→ SHORT EXERCISE: Rewrite the lines of the entries below as a Markdown table with the columns Row and Entry Line, one numbered row per line and blank lines omitted. Leave the pictures out of the answer.

→ RECORDS FOR THIS EXERCISE:
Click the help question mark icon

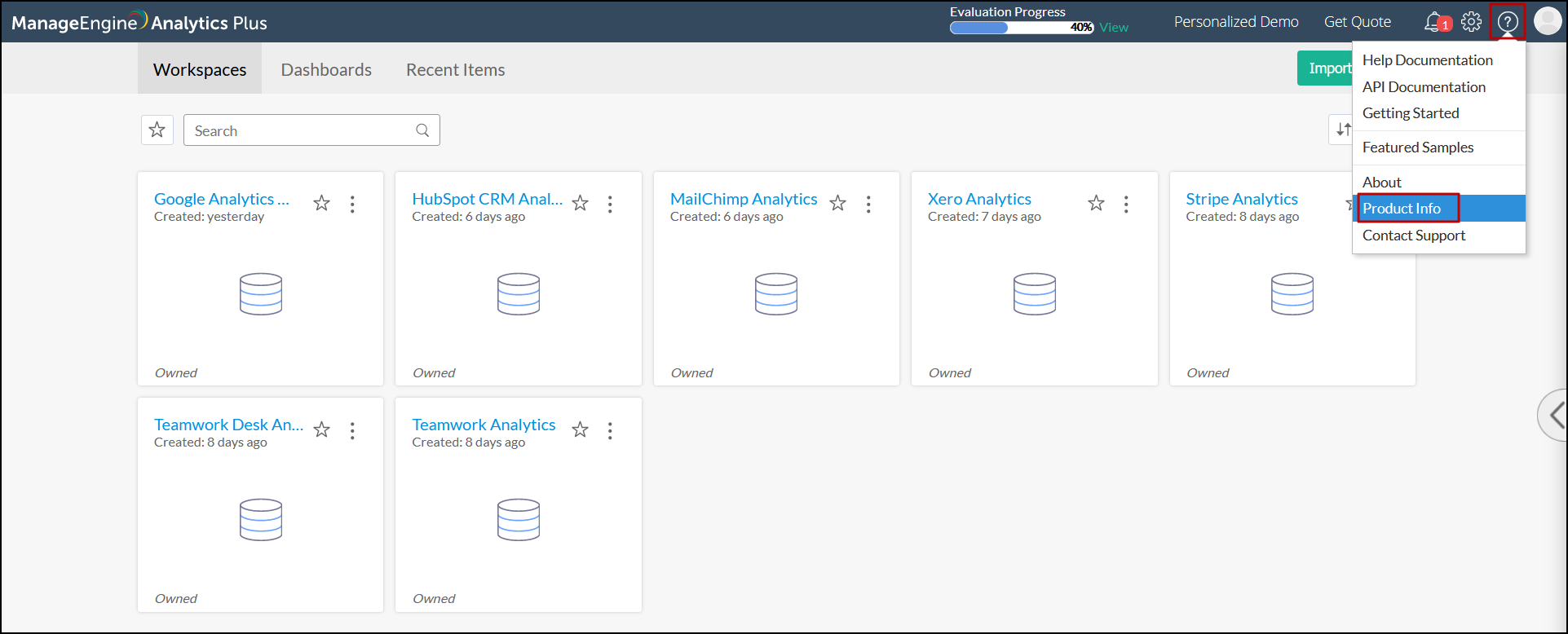pos(1508,22)
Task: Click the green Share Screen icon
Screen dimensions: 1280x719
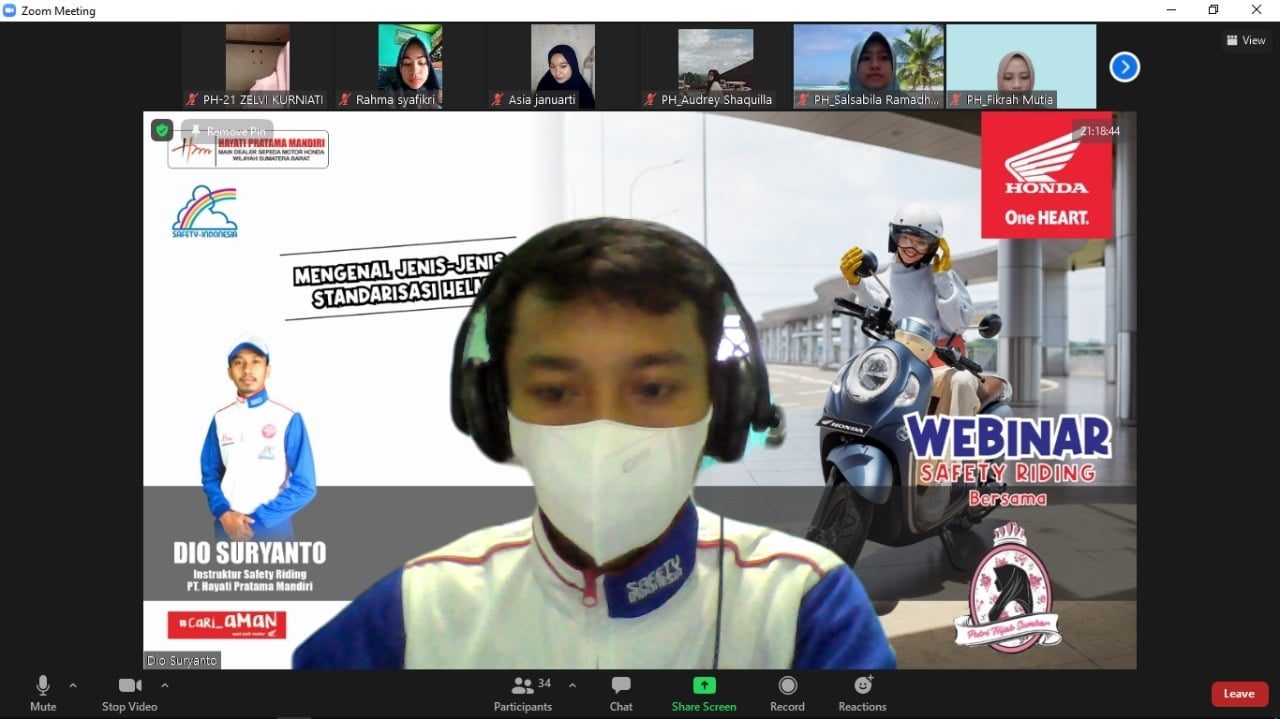Action: coord(704,686)
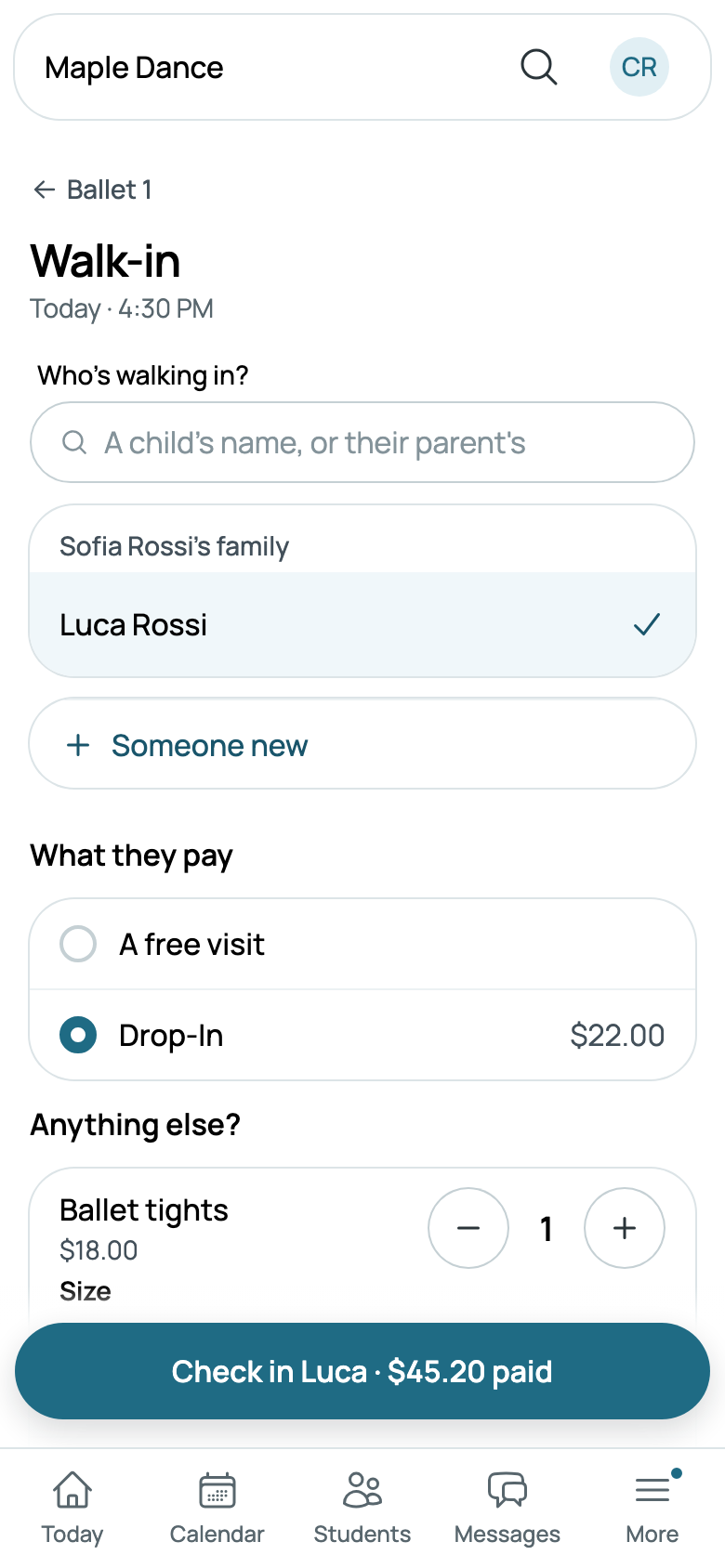Check in Luca for $45.20
Viewport: 725px width, 1568px height.
(x=362, y=1371)
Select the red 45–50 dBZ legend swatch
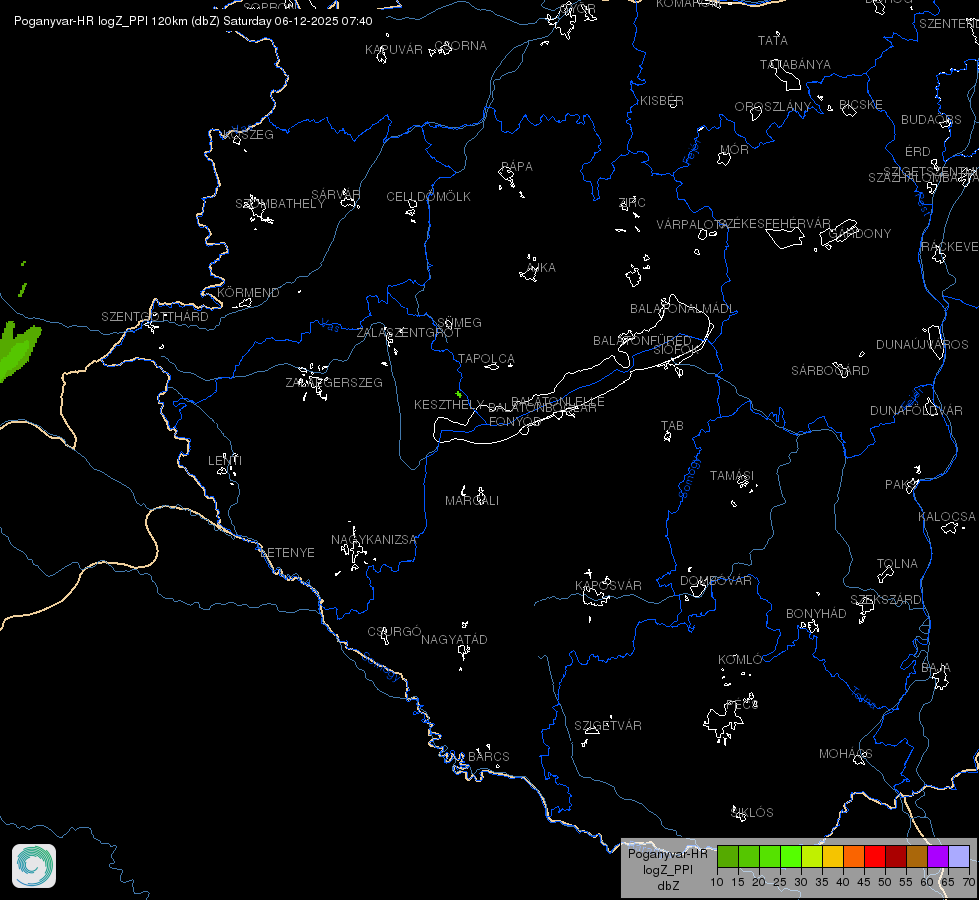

→ OUTPUT FOR THIS EXERCISE:
| Row | Entry Line |
|---|---|
| 1 | Click the help question mark icon |
| 2 | pos(1508,22) |
| 3 | Task: Click the green Share Screen icon |
| 4 | Screen dimensions: 1280x719 |
| 5 | Action: coord(704,686) |
| 6 | Check in Luca for $45.20 |
| 7 | Viewport: 725px width, 1568px height. |
| 8 | (x=362, y=1371) |
| 9 | Select the red 45–50 dBZ legend swatch |